_Exercise instructions_
Take from the data every line in which the word "computer" is found.

_Input data_
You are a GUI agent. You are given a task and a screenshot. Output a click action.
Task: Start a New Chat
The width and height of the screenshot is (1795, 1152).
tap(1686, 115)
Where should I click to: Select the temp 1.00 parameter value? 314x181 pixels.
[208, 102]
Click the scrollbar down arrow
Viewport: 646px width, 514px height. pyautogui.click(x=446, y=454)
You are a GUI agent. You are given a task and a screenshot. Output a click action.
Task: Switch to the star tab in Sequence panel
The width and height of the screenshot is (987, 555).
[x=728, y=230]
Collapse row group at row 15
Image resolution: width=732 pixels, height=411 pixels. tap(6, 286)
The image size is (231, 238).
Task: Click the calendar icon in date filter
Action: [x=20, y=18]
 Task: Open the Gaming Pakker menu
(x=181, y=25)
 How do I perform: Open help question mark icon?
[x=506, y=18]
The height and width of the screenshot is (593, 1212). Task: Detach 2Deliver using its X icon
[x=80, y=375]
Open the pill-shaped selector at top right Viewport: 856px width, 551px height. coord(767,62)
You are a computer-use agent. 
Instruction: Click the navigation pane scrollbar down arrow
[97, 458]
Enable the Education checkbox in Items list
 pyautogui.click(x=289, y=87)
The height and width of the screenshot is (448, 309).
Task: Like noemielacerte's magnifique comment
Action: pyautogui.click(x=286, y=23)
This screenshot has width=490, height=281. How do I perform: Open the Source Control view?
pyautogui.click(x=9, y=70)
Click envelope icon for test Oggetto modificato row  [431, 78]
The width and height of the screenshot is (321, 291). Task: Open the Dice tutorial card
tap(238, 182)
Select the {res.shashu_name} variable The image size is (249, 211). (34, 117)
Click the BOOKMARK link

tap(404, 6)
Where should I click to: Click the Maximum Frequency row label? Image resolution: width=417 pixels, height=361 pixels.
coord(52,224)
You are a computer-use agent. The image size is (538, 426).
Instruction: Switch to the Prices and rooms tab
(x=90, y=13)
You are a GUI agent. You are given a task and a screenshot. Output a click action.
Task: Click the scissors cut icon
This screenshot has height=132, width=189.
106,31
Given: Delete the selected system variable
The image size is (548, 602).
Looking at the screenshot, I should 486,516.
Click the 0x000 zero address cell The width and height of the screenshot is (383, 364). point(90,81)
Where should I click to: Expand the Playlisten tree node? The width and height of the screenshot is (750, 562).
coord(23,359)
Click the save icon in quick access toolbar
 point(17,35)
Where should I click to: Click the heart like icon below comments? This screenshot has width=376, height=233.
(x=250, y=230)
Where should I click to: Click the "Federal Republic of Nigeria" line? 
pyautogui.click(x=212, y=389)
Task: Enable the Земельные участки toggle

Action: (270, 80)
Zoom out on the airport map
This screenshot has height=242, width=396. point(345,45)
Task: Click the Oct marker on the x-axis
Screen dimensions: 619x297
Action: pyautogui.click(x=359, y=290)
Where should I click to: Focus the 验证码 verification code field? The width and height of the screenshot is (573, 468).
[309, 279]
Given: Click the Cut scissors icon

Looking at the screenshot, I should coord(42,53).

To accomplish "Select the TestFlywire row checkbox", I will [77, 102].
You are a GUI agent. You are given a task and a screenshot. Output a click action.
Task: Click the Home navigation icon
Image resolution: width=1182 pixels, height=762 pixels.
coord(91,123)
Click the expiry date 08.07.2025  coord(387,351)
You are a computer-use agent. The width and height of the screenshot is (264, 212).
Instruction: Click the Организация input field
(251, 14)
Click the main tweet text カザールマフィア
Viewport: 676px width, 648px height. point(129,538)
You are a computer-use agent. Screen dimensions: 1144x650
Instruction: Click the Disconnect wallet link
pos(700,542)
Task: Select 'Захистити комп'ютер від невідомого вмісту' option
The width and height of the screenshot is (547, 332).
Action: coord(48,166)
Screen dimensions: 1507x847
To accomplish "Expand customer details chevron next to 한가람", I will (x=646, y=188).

_Written response_
You are a computer-use agent. 
You are a computer-use agent. The image size is (538, 426).
You are a computer-use agent. The width and height of the screenshot is (264, 212).
You are a computer-use agent. Screen dimensions: 1144x650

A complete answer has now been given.